= EXERCISE PROMPT =
Write the entries out again in full and unchanged, dropping every image.

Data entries

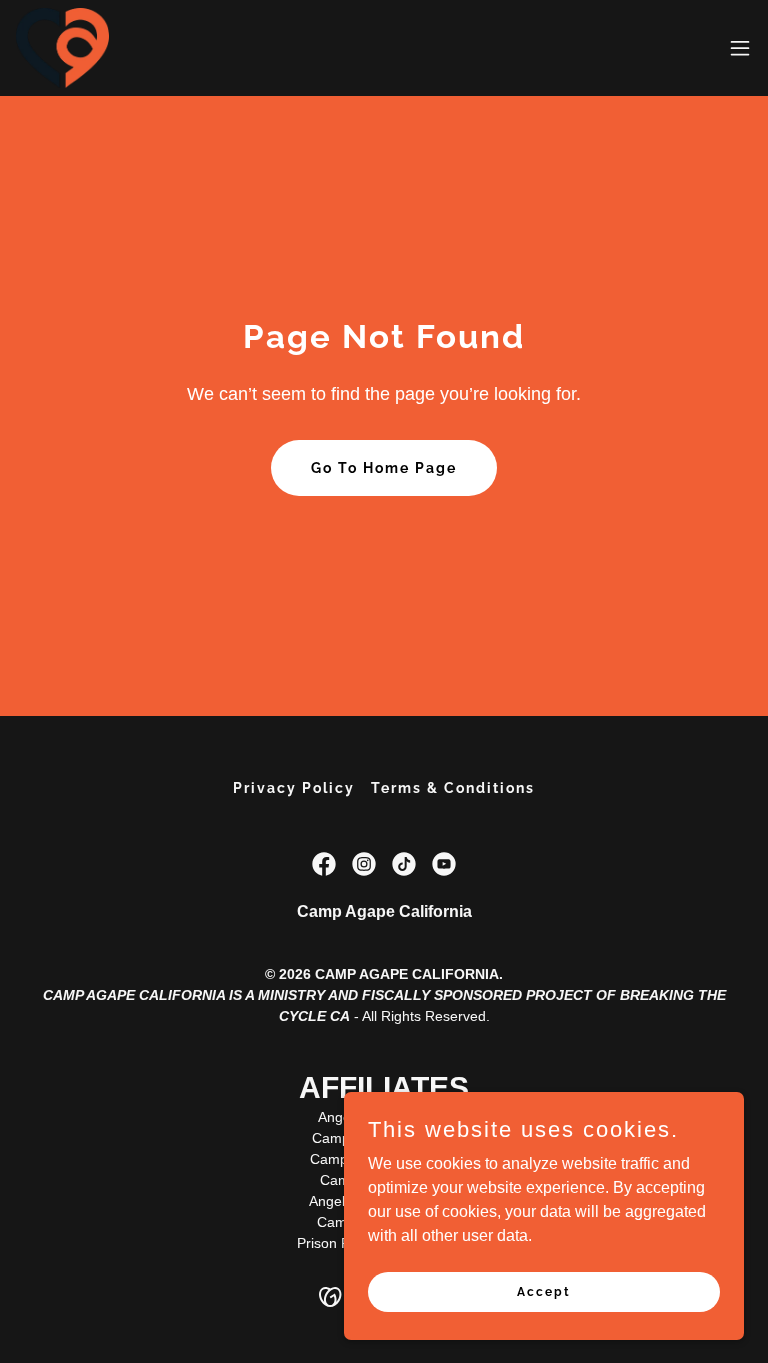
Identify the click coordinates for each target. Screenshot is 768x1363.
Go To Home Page (384, 468)
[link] (62, 48)
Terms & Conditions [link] (453, 788)
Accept (544, 1291)
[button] (740, 48)
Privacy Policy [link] (294, 788)
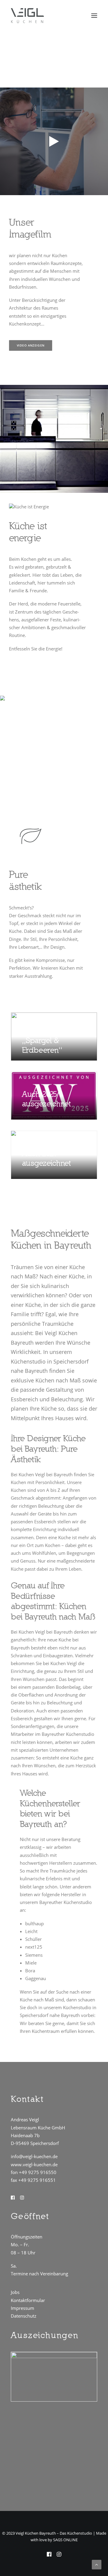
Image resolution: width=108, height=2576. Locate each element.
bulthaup (34, 1923)
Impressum (22, 2308)
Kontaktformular (28, 2300)
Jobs (15, 2292)
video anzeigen (31, 346)
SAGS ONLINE (65, 2539)
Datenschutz (23, 2316)
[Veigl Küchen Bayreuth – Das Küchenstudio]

= ANSWER TO THIS TASK =
Identify the click coordinates for each target. Screenshot is 768x1363.
Go To Home Page (384, 468)
[link] (62, 48)
Terms & Conditions [link] (453, 788)
Accept (544, 1291)
[button] (740, 48)
Privacy Policy [link] (294, 788)
Image resolution: width=108, height=2576. Locate each element.
bulthaup (34, 1923)
Impressum (22, 2308)
Kontaktformular (28, 2300)
Jobs (15, 2292)
video anzeigen (31, 346)
SAGS ONLINE (65, 2539)
Datenschutz (23, 2316)
[Veigl Küchen Bayreuth – Das Küchenstudio]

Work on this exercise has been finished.